Comparison is the thief of joy, so let’s embrace our unique self
In the final piece of our series on getting older, we spoke to our resident therapist Sian Barnard on how best to protect our mental health as we age.
By Sian Barnard
Protecting our mental health as we age
As I creep towards the milestone birthday of 50 years old, I’ve started to notice changes in my skin, my neck, my face. When I notice those changes, I get a feeling in my stomach – it’s a form of anxiety and depression subtly rolled into one feeling, erupting from my thoughts. I know I’m not alone in feeling this.
Our thoughts create our feelings. We appraise, evaluate, make judgements and compare ourselves with others. My mother always said, ‘comparison is the thief of joy’. And boy, she wasn’t wrong.
Comparing ourselves to other, perhaps younger, women forms the root of a great deal of our anxiety and feelings of distress. But let me tell you, they don’t have to be so negative.
Resisting the resistance
When we have rigid beliefs that go against reality, we create a friction or pressure towards ‘what is’. This resistance is felt as an unhealthy emotion. So, it’s a bit like standing on the beach in your best Manolo Blahniks (I’ve never owned a pair) and demanding the tide must not come in. If it does come in it will ruin your very expensive shoes and you’ll never be happy again.
You can’t beat that. It’s a ridiculous demand because it’s against reality, it’s out of your control. Equally, over-exaggerating how bad it would make you feel will increase your distress. But this is how we can sometimes talk to ourselves on an unconscious level.
When our belief systems relate to getting older and become irrational – that is, demanding ‘reality MUST not be reality’, then it becomes about vanity. Vanity is not usually about thinking you look amazing. It’s about checking the mirror regularly to make sure you look your best and often stems from the feeling that you don’t have any other qualities that would make you good enough. This means that any imperfection, including a wrinkle, will devalue you completely in the eyes of your audience.

EXTRACTED INFORMATION:
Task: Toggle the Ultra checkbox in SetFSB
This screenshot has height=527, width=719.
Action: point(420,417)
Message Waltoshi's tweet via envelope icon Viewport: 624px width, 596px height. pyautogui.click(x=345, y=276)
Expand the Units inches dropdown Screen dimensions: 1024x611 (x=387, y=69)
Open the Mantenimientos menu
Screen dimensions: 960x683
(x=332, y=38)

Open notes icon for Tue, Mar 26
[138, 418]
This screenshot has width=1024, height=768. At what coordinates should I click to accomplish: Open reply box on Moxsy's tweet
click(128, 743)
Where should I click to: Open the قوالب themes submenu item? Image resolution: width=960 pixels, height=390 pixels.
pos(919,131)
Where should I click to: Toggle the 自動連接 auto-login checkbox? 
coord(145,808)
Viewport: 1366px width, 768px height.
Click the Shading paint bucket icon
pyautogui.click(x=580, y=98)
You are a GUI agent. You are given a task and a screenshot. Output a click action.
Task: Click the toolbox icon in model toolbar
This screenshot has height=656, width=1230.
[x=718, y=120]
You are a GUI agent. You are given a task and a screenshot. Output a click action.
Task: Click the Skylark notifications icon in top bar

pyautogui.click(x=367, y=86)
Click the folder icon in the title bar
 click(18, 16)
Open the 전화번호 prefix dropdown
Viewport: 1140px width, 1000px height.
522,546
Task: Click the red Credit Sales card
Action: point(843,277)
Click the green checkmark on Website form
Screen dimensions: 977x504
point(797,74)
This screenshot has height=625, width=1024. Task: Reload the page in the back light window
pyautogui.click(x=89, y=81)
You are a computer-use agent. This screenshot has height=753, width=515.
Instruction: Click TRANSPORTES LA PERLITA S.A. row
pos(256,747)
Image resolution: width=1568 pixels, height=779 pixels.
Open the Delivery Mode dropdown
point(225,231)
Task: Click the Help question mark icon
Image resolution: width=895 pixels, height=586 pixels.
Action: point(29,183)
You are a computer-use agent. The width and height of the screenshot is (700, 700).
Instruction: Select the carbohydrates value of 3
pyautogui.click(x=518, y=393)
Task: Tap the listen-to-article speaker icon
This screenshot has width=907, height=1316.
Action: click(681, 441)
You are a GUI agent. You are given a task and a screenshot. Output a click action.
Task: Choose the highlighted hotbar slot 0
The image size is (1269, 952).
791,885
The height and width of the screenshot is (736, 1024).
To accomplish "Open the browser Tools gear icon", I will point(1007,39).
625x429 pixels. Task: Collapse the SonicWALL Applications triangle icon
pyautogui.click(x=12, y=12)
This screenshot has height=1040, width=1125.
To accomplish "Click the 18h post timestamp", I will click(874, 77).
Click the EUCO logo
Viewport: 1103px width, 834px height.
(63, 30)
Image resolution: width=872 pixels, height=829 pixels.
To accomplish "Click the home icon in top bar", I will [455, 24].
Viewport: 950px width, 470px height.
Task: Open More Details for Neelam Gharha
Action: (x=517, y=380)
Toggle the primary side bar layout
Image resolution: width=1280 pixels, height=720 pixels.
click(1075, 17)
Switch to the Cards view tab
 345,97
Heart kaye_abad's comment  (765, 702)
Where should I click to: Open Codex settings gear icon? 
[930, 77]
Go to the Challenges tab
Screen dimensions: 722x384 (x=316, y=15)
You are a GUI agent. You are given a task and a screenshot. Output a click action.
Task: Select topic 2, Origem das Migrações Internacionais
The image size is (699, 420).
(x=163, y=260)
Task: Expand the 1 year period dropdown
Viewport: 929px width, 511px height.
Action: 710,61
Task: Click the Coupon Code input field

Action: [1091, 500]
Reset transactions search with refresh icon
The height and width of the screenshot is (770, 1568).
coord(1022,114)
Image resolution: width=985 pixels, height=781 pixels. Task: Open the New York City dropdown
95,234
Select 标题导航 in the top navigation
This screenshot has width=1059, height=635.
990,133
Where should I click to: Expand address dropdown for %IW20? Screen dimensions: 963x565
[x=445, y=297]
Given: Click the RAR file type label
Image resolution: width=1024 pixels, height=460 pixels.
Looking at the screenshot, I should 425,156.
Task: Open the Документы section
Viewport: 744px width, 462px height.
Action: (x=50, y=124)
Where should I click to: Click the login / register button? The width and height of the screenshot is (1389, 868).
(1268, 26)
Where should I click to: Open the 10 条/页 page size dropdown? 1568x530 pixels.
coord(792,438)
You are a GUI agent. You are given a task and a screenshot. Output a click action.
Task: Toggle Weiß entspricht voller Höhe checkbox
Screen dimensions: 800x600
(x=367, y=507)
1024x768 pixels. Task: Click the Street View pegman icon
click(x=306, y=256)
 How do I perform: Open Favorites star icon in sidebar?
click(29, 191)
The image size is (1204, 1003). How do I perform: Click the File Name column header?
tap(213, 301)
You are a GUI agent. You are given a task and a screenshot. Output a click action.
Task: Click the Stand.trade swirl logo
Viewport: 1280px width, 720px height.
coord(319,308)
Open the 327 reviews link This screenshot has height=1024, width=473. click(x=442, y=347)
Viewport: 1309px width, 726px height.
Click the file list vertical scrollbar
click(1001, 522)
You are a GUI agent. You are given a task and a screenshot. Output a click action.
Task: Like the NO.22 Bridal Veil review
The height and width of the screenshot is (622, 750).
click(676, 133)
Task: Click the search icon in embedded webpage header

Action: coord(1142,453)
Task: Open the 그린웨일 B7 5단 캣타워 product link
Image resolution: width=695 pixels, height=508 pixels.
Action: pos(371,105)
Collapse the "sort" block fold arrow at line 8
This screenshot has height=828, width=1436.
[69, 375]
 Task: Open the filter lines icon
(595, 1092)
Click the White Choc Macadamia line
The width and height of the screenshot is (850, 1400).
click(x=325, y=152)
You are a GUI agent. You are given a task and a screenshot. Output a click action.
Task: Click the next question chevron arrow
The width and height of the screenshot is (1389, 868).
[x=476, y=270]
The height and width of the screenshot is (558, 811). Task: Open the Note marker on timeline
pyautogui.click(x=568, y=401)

WHAT TO WORK ON:
[1] Transcribe the part of the article on aging that begins at the words "Comparison is the thief of joy, so" and stops after the words "health as we age.".
[2] Decide whether each statement agrees with the article on aging, answering yes or no and quoting the deciding words: (a) The writer's mother said that comparison is the thief of joy. (b) The writer owns a pair of Manolo Blahniks. (c) The writer is approaching a 50th birthday.
The records have no connection to the article on aging.

RESPONSES IN ORDER:
[1]
Comparison is the thief of joy, so let’s embrace our unique self
In the final piece of our series on getting older, we spoke to our resident therapist Sian Barnard on how best to protect our mental health as we age.

[2]
(a) Yes: "My mother always said, ‘comparison is the thief of joy’."
(b) No: "(I’ve never owned a pair)"
(c) Yes: "As I creep towards the milestone birthday of 50 years old"